Embora proibido, o autocultivo tem não só encontrado cada vez mais adeptos entre nós como começam a surgir verdadeiros connoisseurs da planta, capazes de identificar a qualidade ou não de um baseado apenas pela aparência da erva. Depois dos baristas (especialistas em café), sommeliers (vinho ou cerveja) e chocolatiers, eis que surgem os cannabiers ou maconheliers: os especialistas em maconha, uma elite de usuários preocupada com o sabor, o cheiro e o tipo de “onda” que a maconha vai dar.
O termo cannabier já foi utilizado em um artigo científico pelo antropólogo Marcos Verissimo, que apresentou, em 2013, sua tese de doutorado em Cultura Canábica na UFF (Universidade Federal Fluminense). O neologismo, escreveu Verissimo, “foi cunhado em função da aproximação significativa entre os círculos de apreciadores de cannabis oriundas de autocultivos domésticos e os círculos de apreciadores de vinhos (sommeliers). Quando as flores da maconha atingem o ponto de maturação, as plantas são cortadas, tratadas (processo denominado manicura), passando então à fase do secado (que pode durar algumas semanas). Portanto, da semeadura à degustação do resultado, o importante é ter sabedoria e paciência para se saber admirar o processo, como ocorre no caso dos vinhos mais consagrados”.

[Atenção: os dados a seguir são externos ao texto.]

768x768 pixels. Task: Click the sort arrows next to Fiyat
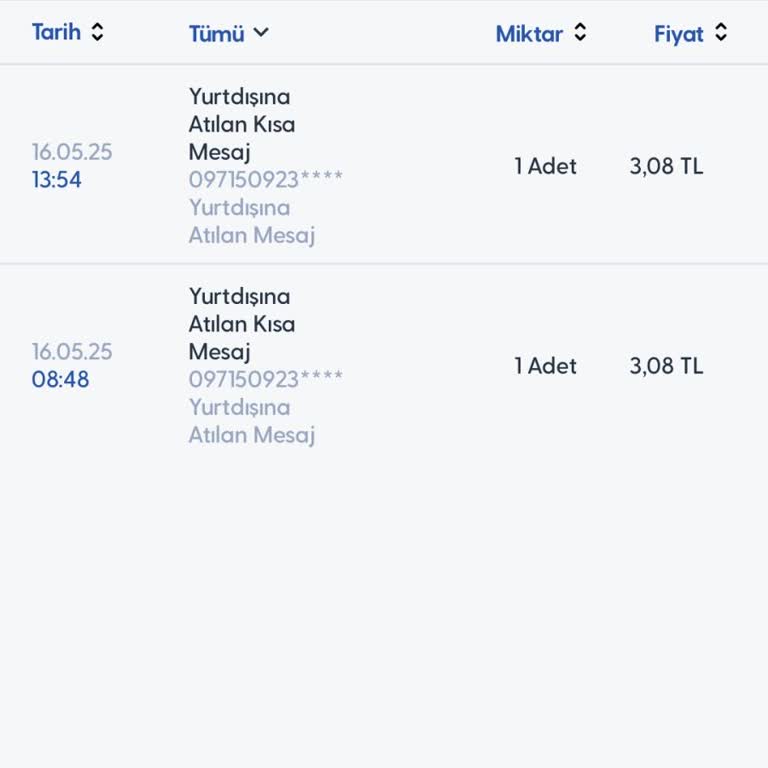coord(721,33)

Assim como os vinhos, as floradas também ganham nomes –Moby Dick, Critical Mass, Destroyer, Blueberry– e são resultado da assemblage, digamos assim, entre plantas famosas no desconhecido mundo dos plantadores de maconha. Os cultivadores assinam suas criações sob pseudônimo e compartilham experiências pela internet, sobretudo através do site Growroom.

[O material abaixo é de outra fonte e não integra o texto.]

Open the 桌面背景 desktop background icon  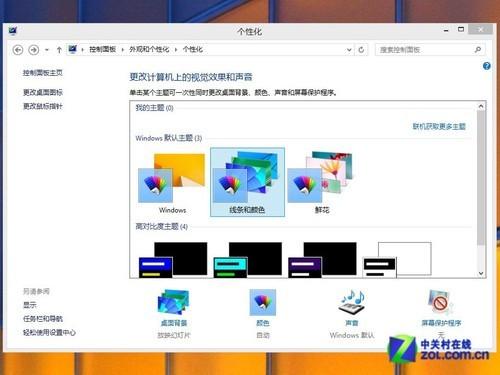coord(174,303)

Quem é o cannabier? Em geral é jovem, profissional liberal e homem. Como me disse um deles, “um bando de machões que cultivam flores”. Há garotas, claro, que desfrutam dos blends especiais fornecidos por esta galera, mas as cultivadoras ainda são minoria. São os meninos que mais mergulham a fundo nas técnicas e macetes para produzir plantas dignas de campeonato. Verdadeiros nerds da maconha, os caras sabem absolutamente tudo sobre o assunto. Como seus congêneres especializados em cafés, chocolates, cervejas ou vinhos, é uma atividade que envolve muito orgulho e vaidade. Se chegarmos algum dia à legalização do uso e plantio, seguramente figurarão, ao lado dos enochatos, os maconhochatos.

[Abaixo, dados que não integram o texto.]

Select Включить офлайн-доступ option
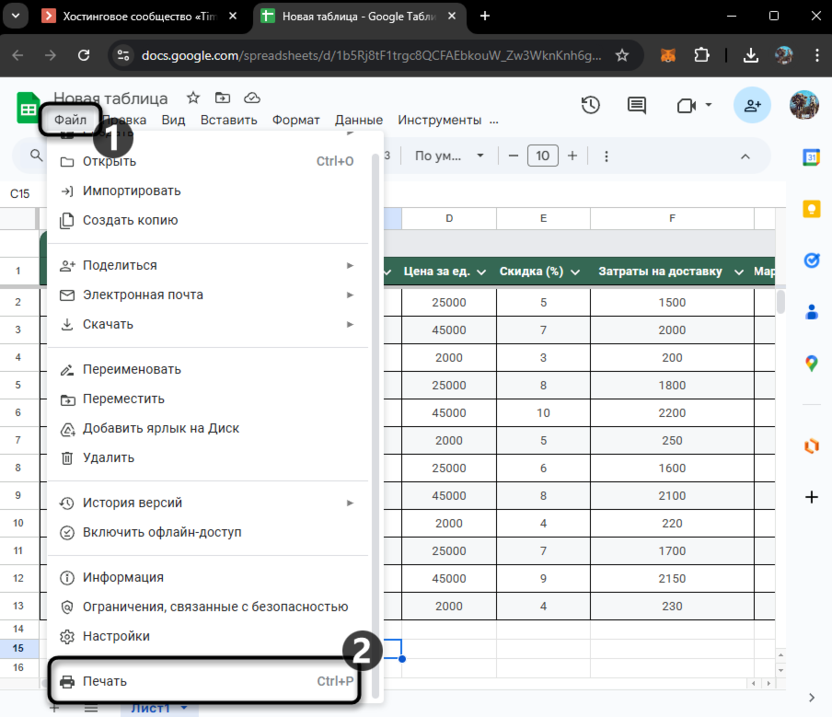Viewport: 832px width, 717px height. (x=162, y=532)
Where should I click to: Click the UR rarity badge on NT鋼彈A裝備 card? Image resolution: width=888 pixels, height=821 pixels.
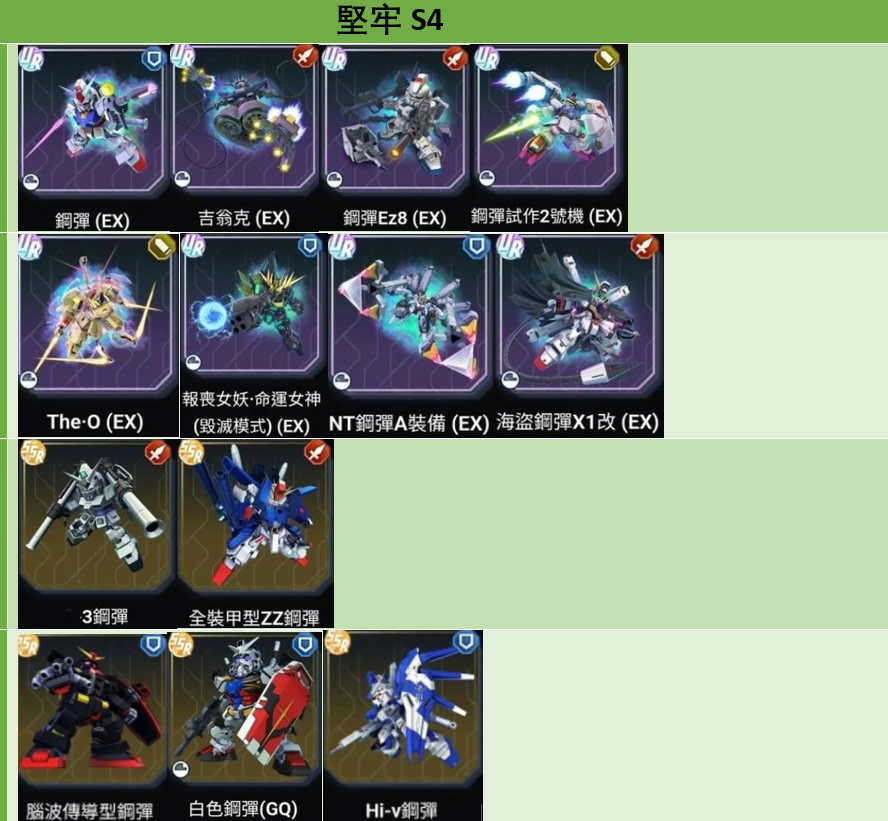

Alberto* é advogado e cultiva meia dúzia de pés de maconha em um quarto, em sua casa, no Rio, sob luz artificial. Sua produção costuma causar sensação entre os amigos. O segredo, conta, é “frustrar sexualmente” a planta. Como a maconha que dá barato é apenas a planta fêmea, cultivadores experientes como ele sabem que, quanto mais a planta estiver pronta para a polinização e ela for impedida de acontecer, mais produzirá tricomas (os “cristais”, parte da planta rica em canabinoides). Ou seja, ficará mais potente. Daí a expressão “sin semilla” (sem semente) para designar a erva que é um must entre os maconhólatras. Para maximizar a produção de tricomas pela planta, são usadas técnicas como pequenas “massagens” para quebrar os galhos, e a água e a luz é milimetricamente controlada –na última semana antes da colheita, água e luz são cortadas, potencializando ainda mais a maconha.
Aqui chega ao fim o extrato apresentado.